How long a typical visit takes
For a small office, the honest answer is: it depends mostly on item count, not floor space. As a rough guide, one engineer can get through 60–100 typical office items in a working day — desk equipment, monitors, chargers, printers and kitchen appliances. A 20-person office with two people per desk plus a shared kitchen and print room usually sits somewhere around 80–120 items in total.

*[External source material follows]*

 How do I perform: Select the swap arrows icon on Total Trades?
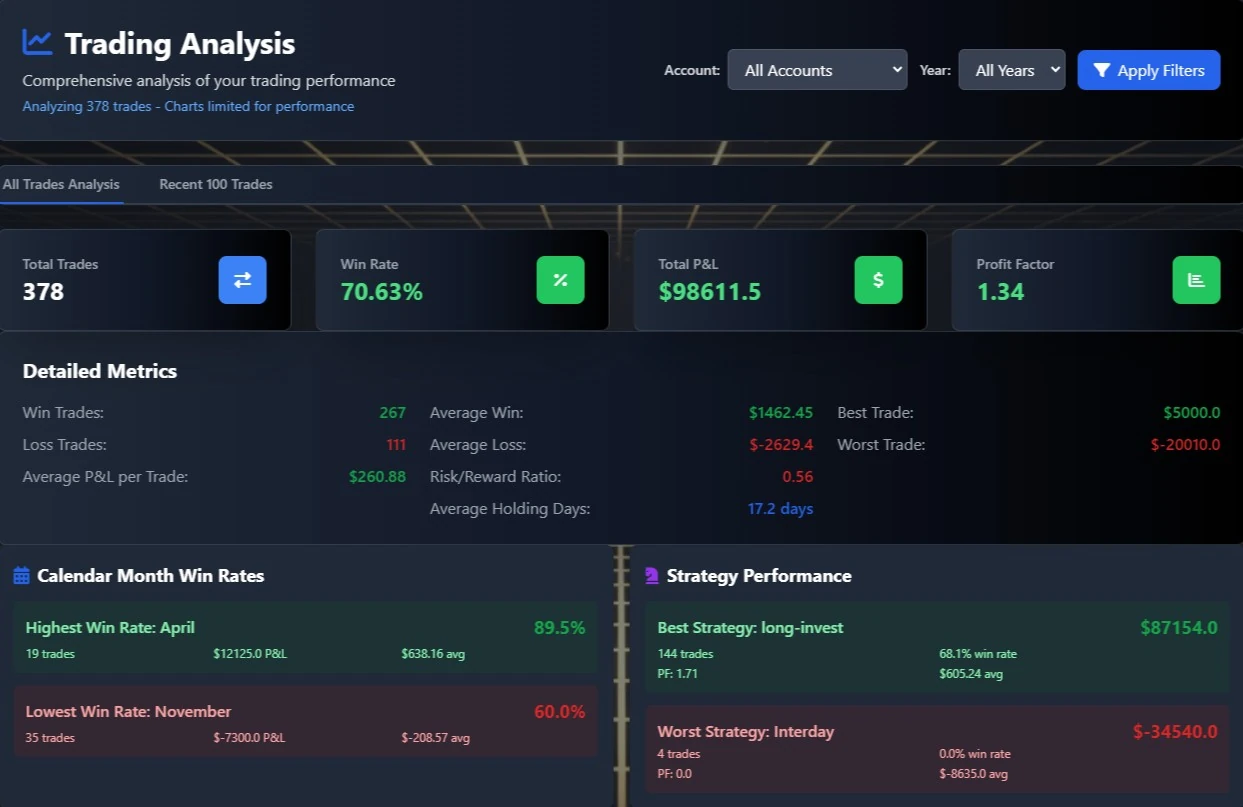coord(242,280)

Where it takes longer is when equipment is spread across multiple floors, or when desks are heavily cluttered and cables need to be traced before testing can start. Letting your tester know the rough layout in advance helps them estimate accurately rather than guessing on the day.
How to prepare your team
Testing works best when desks are reasonably clear and equipment isn't buried under paperwork or bags. It doesn't need to be spotless — but if a laptop charger is tangled inside a drawer, it'll either get missed or take longer to reach. A short note to the team the day before, asking people to leave equipment accessible, makes a noticeable difference to how smoothly the visit runs.

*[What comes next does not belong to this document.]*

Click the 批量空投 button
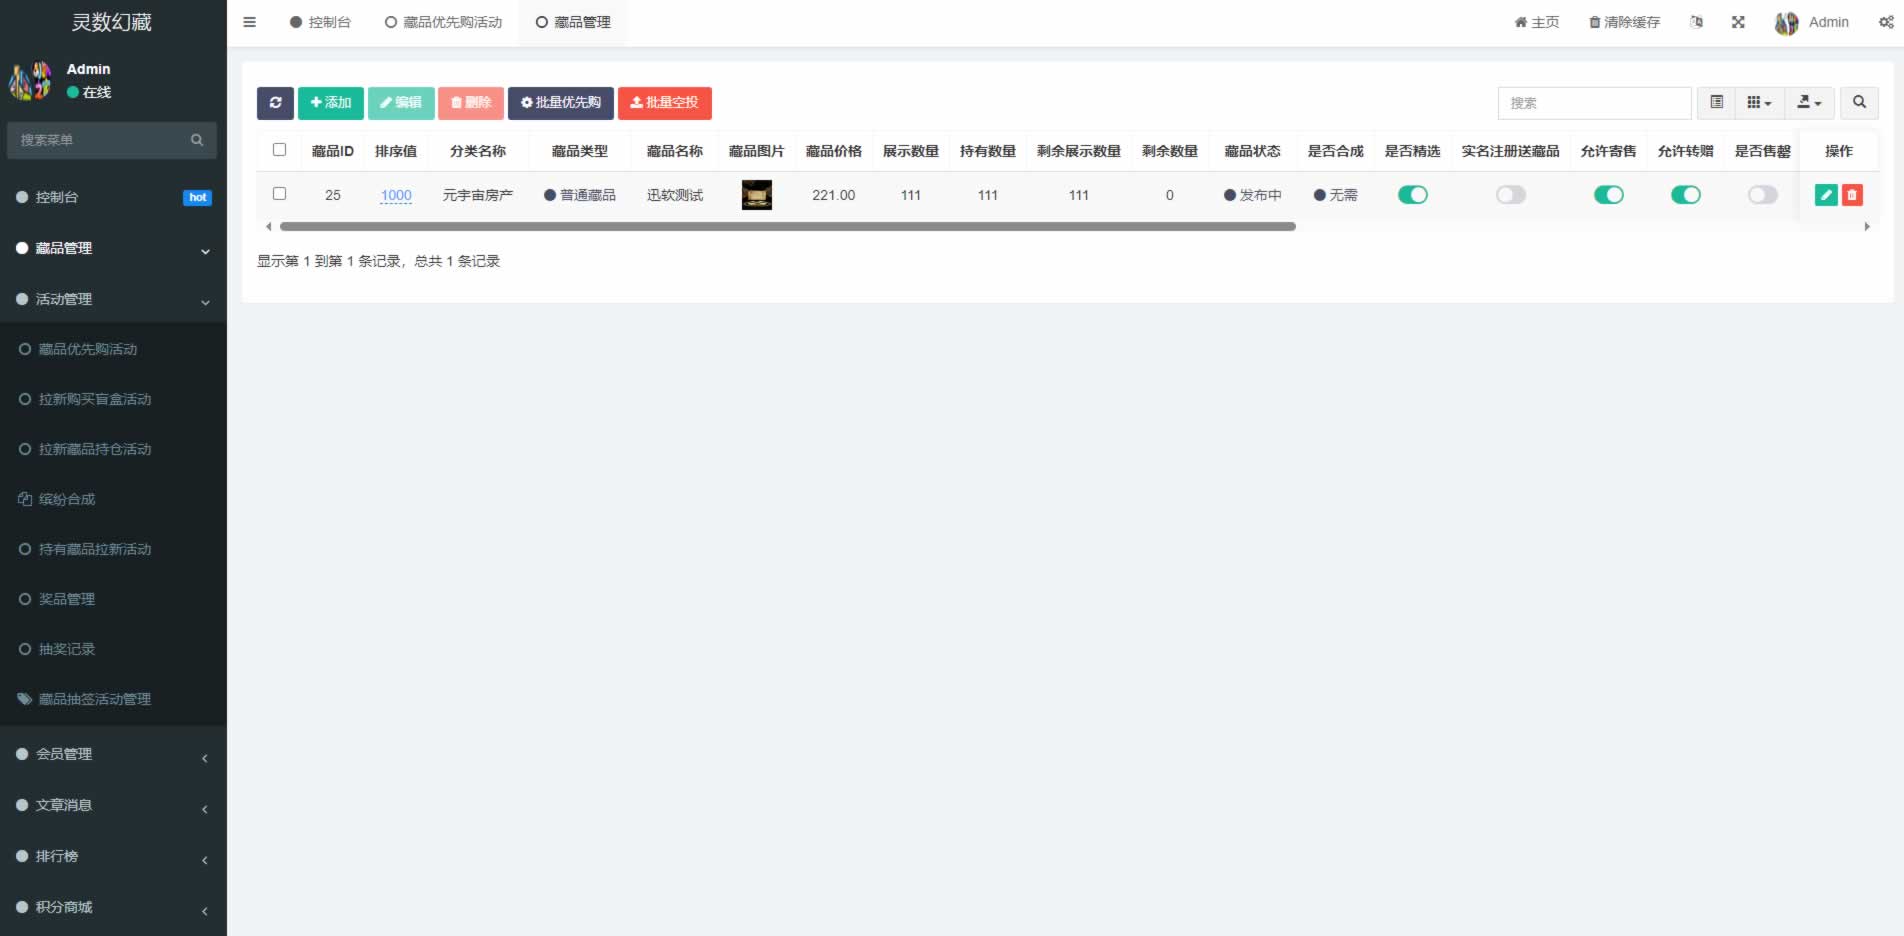This screenshot has height=936, width=1904. click(x=664, y=103)
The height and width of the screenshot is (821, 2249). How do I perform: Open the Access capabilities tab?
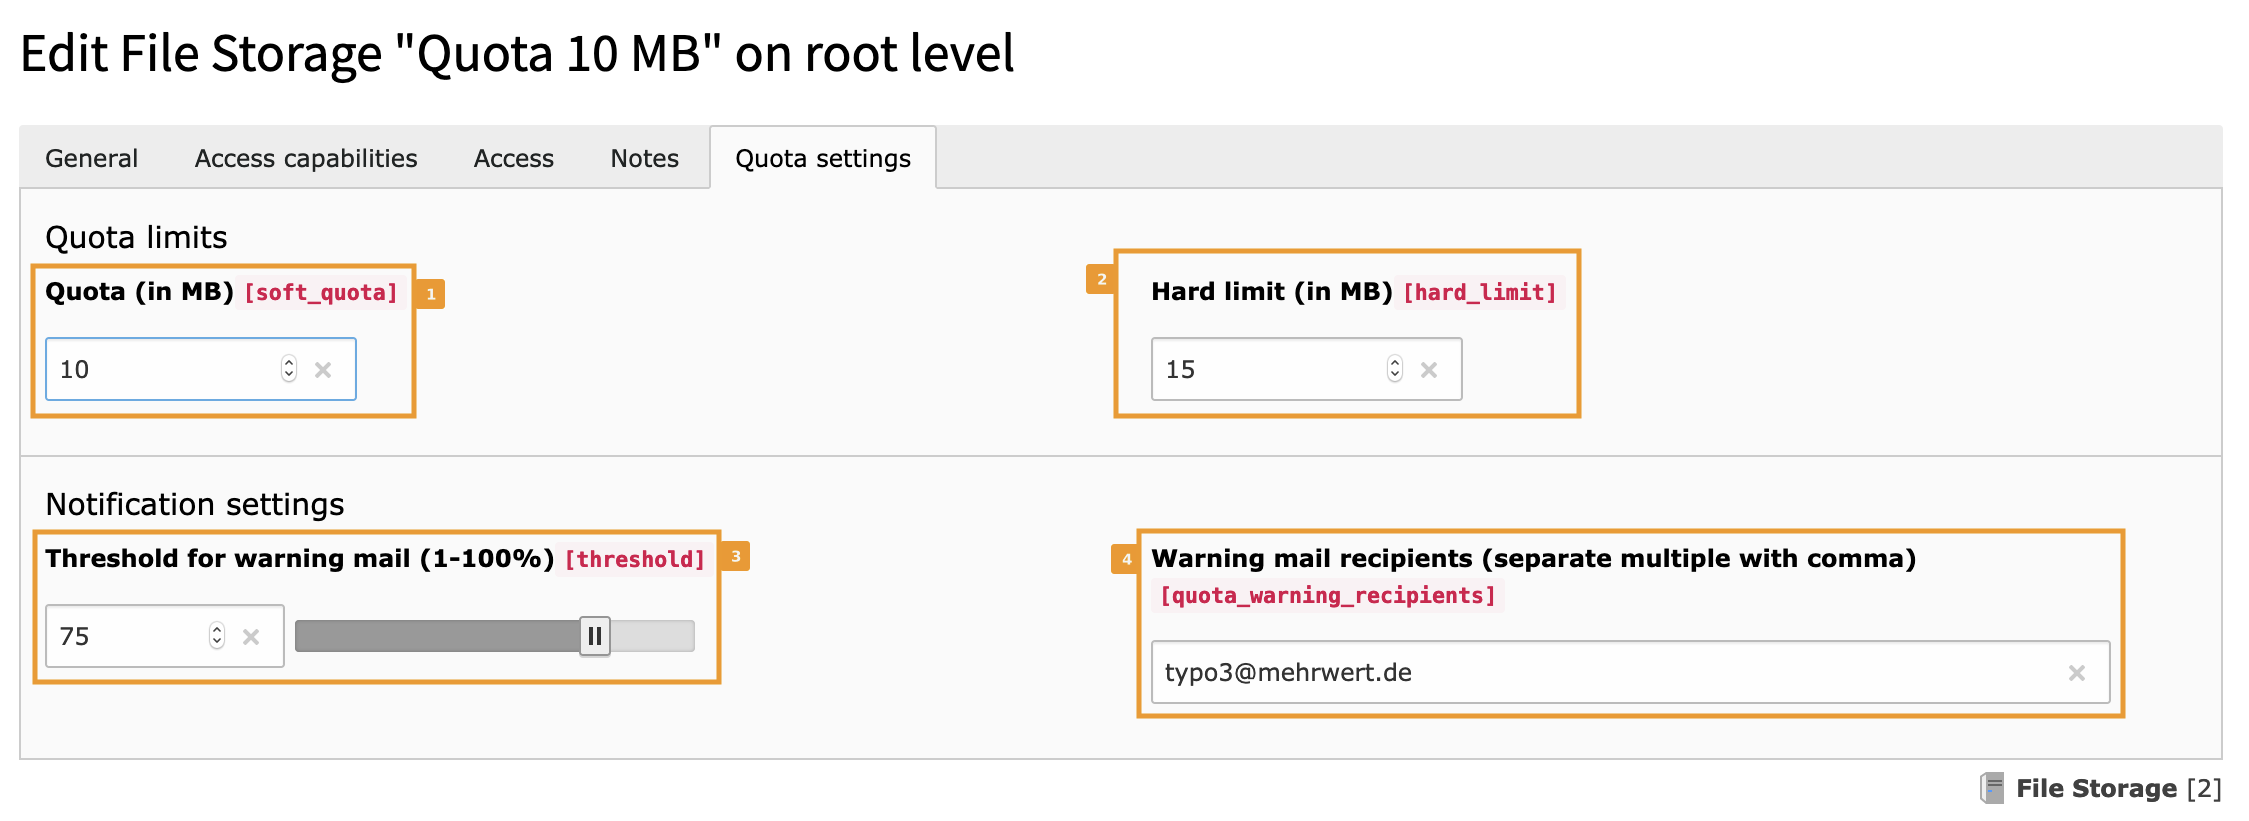click(306, 158)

- Ask staff to leave chargers and small appliances visible, not packed away
- Flag any equipment that's already known to be faulty in advance
- Let the tester know if any areas are off-limits or need an escort
What happens if something fails on the day
A failed item gets labelled immediately and removed from service, with the reason noted in plain terms — frayed cable, damaged plug, insulation fault, and so on. It's flagged to whoever's managing the visit there and then, not left for the certificate to reveal later. Most offices simply swap the item or send it for repair; a tester who's doing their job well will tell you honestly whether that's worth it or whether it's cheaper to replace.
After the visit
You should receive a full asset register alongside the certificate — every item tested, its result, and the date of the next recommended test. Keep that on file; it's the document an insurer or fire risk assessor will actually want to see, not just a one-line confirmation that "testing was carried out."